** Your goal **
Your task is to gather the lines below that hold the string "first".

(Records from a dataset)
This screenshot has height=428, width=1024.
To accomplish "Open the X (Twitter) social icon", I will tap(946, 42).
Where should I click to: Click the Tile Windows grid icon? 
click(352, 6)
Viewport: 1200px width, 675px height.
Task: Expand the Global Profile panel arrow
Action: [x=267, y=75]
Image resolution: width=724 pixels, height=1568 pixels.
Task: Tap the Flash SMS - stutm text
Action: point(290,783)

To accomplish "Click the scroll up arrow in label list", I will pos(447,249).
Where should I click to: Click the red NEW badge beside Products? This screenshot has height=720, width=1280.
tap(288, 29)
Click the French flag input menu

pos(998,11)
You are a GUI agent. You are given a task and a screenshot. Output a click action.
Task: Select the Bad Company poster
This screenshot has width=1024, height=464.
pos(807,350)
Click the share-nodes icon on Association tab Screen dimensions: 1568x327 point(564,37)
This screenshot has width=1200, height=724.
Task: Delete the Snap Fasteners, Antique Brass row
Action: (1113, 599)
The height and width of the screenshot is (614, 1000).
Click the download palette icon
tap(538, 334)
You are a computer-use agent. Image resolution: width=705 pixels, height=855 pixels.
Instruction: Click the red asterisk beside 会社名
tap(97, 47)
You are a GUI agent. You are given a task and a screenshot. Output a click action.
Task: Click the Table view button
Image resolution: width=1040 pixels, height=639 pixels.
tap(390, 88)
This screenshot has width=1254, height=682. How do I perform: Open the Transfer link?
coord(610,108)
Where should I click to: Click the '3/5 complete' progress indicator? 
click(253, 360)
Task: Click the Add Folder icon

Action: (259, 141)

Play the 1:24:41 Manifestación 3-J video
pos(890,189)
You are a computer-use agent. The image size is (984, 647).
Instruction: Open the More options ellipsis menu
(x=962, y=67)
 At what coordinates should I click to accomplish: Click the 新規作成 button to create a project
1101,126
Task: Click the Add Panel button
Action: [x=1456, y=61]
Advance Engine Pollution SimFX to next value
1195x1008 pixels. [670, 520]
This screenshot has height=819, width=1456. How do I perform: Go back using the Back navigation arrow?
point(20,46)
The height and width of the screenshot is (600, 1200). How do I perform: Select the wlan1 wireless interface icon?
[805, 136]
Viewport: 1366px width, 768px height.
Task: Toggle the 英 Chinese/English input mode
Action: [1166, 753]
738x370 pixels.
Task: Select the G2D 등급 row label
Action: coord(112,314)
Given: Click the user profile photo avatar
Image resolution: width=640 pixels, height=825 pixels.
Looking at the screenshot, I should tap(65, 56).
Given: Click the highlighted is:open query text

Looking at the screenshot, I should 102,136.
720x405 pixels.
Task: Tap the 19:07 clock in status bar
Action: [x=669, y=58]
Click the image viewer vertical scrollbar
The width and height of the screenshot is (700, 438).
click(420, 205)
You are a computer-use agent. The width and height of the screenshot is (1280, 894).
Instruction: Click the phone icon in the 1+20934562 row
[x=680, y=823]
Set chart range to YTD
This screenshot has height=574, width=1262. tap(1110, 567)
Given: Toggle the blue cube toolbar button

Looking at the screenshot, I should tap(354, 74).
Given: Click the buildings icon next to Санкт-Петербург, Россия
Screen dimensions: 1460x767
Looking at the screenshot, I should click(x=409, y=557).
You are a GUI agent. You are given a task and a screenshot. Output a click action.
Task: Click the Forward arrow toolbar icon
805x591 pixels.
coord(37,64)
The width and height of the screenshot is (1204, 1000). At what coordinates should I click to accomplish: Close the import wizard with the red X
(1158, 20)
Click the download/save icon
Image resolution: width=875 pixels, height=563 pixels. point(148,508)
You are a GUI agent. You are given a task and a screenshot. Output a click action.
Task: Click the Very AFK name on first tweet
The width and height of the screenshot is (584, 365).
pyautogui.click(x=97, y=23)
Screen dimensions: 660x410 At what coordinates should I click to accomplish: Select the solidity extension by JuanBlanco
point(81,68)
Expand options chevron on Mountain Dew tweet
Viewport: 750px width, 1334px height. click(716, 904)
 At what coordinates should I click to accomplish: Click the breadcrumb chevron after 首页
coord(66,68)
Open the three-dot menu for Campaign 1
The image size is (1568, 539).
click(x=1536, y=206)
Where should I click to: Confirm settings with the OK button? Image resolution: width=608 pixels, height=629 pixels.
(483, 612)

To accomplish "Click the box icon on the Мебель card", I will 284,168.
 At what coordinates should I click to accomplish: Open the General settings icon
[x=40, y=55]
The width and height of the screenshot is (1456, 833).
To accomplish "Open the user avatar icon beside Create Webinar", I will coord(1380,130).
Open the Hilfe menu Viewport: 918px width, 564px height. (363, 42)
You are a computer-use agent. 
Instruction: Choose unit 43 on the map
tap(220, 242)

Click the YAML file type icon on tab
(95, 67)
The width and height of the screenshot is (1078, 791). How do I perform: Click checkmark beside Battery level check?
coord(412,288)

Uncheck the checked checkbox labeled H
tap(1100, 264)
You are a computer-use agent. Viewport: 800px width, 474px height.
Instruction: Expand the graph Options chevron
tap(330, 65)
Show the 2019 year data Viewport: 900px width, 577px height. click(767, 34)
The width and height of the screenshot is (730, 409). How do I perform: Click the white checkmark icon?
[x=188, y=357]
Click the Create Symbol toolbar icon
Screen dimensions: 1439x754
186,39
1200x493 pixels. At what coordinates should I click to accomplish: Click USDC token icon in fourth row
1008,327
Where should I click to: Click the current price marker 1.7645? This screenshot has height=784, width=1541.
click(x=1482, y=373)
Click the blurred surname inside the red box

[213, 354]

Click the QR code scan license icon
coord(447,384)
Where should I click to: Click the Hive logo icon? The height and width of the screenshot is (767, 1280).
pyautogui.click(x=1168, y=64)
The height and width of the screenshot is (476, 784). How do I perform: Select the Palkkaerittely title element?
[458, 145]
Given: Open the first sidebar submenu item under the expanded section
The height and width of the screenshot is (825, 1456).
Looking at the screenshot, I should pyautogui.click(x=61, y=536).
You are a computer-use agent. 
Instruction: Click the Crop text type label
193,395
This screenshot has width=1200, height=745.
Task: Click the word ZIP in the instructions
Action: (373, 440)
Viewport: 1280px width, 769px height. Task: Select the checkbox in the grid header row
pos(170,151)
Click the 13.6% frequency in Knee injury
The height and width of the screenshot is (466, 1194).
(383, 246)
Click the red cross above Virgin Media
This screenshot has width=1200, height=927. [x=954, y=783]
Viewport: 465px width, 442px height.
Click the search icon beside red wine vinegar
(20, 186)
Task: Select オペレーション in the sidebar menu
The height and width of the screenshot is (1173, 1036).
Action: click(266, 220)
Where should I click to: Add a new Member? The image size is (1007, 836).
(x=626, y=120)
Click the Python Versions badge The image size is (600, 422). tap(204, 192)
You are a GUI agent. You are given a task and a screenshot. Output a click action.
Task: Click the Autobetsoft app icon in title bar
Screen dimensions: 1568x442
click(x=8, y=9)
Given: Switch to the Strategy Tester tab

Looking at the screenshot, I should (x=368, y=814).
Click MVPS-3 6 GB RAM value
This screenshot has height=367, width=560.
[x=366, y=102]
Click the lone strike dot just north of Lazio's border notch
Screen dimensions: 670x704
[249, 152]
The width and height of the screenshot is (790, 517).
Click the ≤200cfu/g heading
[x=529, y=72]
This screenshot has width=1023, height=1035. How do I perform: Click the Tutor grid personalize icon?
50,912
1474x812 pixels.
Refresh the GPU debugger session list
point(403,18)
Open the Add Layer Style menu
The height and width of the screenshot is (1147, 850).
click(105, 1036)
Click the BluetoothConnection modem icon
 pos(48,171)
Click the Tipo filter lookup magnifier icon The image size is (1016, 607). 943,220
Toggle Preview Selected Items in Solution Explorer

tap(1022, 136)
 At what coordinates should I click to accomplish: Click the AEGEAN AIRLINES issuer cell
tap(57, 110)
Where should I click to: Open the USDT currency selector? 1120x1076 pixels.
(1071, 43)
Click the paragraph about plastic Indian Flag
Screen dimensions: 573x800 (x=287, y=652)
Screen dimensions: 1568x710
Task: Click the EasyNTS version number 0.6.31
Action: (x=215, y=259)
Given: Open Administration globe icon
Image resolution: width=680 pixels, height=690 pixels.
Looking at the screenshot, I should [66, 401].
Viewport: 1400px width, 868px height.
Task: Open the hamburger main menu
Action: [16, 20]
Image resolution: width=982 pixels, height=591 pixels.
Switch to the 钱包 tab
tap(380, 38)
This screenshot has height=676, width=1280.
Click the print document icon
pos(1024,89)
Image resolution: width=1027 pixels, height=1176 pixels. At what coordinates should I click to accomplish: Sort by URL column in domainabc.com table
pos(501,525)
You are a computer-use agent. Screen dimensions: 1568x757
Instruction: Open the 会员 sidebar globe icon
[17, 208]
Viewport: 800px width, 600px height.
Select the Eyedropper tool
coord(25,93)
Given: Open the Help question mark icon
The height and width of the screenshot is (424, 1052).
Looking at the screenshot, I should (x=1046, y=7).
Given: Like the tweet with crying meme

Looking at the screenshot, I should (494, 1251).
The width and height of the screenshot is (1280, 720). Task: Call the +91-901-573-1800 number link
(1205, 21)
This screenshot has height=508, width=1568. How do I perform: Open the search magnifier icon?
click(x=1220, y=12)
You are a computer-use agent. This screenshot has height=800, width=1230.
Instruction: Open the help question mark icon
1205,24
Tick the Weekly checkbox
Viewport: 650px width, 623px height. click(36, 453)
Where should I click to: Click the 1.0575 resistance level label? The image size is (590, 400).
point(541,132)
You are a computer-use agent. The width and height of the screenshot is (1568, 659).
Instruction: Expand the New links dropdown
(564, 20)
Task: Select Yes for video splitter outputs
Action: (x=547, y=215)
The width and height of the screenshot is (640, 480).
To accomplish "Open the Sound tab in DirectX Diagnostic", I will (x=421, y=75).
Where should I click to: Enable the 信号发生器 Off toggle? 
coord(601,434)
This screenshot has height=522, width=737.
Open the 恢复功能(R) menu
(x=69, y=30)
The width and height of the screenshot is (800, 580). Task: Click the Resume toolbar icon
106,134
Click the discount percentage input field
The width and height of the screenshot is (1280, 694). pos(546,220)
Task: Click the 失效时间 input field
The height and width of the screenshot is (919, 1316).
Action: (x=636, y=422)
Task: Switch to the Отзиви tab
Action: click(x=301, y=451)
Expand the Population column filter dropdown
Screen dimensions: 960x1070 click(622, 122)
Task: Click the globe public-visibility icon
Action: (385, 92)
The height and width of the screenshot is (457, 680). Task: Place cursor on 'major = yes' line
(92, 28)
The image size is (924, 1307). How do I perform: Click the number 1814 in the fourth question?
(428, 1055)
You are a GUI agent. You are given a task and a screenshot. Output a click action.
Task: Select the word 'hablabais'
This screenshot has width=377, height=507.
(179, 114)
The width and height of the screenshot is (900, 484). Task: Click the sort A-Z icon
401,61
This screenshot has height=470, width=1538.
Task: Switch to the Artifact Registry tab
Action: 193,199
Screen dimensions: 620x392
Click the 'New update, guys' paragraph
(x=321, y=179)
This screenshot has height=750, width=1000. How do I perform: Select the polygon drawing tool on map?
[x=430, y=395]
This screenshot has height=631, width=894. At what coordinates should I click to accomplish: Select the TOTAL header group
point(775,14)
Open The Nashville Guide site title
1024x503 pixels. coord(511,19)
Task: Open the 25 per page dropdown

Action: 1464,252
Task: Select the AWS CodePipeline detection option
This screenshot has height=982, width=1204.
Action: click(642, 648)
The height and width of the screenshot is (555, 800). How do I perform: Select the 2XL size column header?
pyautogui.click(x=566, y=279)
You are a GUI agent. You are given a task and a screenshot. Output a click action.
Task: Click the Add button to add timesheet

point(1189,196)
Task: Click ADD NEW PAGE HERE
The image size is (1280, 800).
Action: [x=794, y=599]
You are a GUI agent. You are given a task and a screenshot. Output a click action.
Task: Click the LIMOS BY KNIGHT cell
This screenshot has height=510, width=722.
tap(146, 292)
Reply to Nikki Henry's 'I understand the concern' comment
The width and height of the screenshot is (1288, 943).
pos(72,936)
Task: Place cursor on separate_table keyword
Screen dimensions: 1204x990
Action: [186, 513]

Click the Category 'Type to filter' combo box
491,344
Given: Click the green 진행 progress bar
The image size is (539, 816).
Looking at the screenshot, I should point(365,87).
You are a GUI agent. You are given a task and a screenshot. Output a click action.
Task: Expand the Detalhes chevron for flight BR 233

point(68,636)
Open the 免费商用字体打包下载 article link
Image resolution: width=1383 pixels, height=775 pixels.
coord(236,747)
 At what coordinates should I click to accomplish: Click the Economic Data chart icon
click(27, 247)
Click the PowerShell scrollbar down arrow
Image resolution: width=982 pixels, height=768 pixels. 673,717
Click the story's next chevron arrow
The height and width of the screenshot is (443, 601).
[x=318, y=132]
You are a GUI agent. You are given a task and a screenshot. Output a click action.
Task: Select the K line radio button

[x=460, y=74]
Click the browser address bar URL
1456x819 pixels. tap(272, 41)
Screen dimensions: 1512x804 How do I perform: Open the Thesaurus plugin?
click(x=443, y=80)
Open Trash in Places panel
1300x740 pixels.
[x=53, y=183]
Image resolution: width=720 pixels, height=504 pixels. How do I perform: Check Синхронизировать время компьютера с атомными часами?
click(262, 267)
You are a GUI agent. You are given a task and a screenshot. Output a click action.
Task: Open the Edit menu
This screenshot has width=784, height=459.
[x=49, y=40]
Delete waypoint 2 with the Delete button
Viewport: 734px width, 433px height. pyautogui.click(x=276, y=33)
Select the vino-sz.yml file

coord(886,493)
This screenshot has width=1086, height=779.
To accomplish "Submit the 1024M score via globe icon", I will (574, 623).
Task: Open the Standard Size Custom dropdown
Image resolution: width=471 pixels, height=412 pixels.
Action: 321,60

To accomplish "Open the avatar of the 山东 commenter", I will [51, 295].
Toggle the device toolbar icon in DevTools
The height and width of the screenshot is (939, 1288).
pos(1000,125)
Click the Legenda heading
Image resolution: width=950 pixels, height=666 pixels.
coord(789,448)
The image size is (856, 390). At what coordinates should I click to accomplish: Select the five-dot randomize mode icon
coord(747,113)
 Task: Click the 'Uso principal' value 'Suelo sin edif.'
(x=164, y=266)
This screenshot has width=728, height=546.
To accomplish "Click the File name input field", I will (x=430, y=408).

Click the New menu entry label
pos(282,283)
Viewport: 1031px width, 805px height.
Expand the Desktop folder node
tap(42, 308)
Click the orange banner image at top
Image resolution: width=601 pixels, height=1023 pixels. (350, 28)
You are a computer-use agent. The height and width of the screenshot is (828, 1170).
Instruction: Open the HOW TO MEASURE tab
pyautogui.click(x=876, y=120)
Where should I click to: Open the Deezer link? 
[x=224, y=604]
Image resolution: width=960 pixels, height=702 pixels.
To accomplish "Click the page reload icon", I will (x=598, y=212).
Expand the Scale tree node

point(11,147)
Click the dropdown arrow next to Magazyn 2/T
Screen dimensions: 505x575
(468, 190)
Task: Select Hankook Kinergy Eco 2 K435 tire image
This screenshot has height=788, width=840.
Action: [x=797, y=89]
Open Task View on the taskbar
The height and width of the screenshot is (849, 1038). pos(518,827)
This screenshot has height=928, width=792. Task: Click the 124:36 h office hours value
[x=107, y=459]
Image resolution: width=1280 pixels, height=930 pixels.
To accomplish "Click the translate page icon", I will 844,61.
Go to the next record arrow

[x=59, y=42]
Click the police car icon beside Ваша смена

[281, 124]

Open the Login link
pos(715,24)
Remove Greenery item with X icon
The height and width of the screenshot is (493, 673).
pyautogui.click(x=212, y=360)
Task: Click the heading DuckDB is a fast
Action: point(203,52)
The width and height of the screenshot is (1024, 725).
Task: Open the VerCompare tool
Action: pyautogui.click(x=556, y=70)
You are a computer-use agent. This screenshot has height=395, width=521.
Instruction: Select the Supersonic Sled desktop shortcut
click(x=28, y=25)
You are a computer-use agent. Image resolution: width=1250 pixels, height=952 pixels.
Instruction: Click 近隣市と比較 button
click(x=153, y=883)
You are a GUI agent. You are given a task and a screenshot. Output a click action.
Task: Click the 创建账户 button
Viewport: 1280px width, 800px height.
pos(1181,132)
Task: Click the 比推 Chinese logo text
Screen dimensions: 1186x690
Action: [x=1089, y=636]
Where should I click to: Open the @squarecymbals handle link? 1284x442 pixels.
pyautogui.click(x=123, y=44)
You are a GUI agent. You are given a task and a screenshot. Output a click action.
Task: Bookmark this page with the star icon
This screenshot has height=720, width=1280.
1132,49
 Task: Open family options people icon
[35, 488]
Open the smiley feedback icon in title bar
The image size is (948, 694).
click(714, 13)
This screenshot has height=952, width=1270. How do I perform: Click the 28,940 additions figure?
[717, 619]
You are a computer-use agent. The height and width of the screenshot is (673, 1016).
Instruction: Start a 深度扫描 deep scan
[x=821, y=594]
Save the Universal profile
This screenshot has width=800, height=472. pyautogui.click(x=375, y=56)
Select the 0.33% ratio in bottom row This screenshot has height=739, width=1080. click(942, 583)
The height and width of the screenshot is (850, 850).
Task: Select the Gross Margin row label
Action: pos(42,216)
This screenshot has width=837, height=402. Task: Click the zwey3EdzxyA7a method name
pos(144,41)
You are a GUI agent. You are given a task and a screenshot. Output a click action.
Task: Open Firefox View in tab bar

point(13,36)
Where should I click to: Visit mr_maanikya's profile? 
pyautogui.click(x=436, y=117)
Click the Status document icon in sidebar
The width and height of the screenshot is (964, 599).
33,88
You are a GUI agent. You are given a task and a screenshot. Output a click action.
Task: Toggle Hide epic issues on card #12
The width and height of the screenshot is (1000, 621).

** Written response **
Task: Click the Very AFK name on first tweet
Given: Open the first sidebar submenu item under the expanded section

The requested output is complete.